== Short exercise ==
Copy the records below unchanged, except change every "GUI agent" to "screen agent".

== Records to use ==
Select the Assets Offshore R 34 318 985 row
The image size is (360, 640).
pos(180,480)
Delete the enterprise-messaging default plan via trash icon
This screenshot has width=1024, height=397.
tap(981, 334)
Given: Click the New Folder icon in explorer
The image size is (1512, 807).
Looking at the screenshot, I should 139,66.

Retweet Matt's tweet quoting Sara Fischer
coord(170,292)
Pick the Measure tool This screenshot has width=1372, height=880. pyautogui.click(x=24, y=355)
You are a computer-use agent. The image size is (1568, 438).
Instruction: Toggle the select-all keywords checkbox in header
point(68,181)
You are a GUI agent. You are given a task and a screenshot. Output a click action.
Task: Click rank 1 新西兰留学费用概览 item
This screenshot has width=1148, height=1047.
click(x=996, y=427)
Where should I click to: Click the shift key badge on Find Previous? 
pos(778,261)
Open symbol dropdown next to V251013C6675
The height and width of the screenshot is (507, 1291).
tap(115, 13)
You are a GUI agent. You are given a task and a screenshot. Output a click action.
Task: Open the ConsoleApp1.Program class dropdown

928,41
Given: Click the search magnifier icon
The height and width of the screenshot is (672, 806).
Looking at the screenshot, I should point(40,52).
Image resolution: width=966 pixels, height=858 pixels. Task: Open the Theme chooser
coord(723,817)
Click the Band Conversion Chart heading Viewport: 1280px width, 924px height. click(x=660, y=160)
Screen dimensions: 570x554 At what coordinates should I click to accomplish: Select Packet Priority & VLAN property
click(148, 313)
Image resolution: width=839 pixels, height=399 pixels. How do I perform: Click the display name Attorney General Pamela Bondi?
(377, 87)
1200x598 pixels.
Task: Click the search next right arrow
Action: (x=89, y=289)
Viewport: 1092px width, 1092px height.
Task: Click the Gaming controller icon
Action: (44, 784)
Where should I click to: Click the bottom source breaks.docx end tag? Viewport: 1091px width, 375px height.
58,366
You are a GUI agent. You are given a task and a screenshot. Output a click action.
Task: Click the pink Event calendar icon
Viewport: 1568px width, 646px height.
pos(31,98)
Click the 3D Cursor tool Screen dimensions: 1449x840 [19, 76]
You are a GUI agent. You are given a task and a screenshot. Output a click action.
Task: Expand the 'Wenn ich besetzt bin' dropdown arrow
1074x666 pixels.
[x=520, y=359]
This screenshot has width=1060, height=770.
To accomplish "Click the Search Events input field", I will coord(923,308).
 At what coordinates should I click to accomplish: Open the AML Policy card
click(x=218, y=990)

== Written reply ==
Select the Assets Offshore R 34 318 985 row
The image size is (360, 640).
pos(180,480)
Delete the enterprise-messaging default plan via trash icon
This screenshot has width=1024, height=397.
tap(981, 334)
Given: Click the New Folder icon in explorer
The image size is (1512, 807).
Looking at the screenshot, I should 139,66.

Retweet Matt's tweet quoting Sara Fischer
coord(170,292)
Pick the Measure tool This screenshot has width=1372, height=880. pyautogui.click(x=24, y=355)
You are a computer-use agent. The image size is (1568, 438).
Instruction: Toggle the select-all keywords checkbox in header
point(68,181)
You are a screen agent. You are given a task and a screenshot. Output a click action.
Task: Click rank 1 新西兰留学费用概览 item
This screenshot has width=1148, height=1047.
click(x=996, y=427)
Where should I click to: Click the shift key badge on Find Previous? 
pos(778,261)
Open symbol dropdown next to V251013C6675
The height and width of the screenshot is (507, 1291).
tap(115, 13)
You are a screen agent. You are given a task and a screenshot. Output a click action.
Task: Open the ConsoleApp1.Program class dropdown

928,41
Given: Click the search magnifier icon
The height and width of the screenshot is (672, 806).
Looking at the screenshot, I should point(40,52).
Image resolution: width=966 pixels, height=858 pixels. Task: Open the Theme chooser
coord(723,817)
Click the Band Conversion Chart heading Viewport: 1280px width, 924px height. click(x=660, y=160)
Screen dimensions: 570x554 At what coordinates should I click to accomplish: Select Packet Priority & VLAN property
click(148, 313)
Image resolution: width=839 pixels, height=399 pixels. How do I perform: Click the display name Attorney General Pamela Bondi?
(377, 87)
1200x598 pixels.
Task: Click the search next right arrow
Action: (x=89, y=289)
Viewport: 1092px width, 1092px height.
Task: Click the Gaming controller icon
Action: (44, 784)
Where should I click to: Click the bottom source breaks.docx end tag? Viewport: 1091px width, 375px height.
58,366
You are a screen agent. You are given a task and a screenshot. Output a click action.
Task: Click the pink Event calendar icon
Viewport: 1568px width, 646px height.
pos(31,98)
Click the 3D Cursor tool Screen dimensions: 1449x840 [19, 76]
You are a screen agent. You are given a task and a screenshot. Output a click action.
Task: Expand the 'Wenn ich besetzt bin' dropdown arrow
1074x666 pixels.
[x=520, y=359]
This screenshot has width=1060, height=770.
To accomplish "Click the Search Events input field", I will coord(923,308).
 At what coordinates should I click to accomplish: Open the AML Policy card
click(x=218, y=990)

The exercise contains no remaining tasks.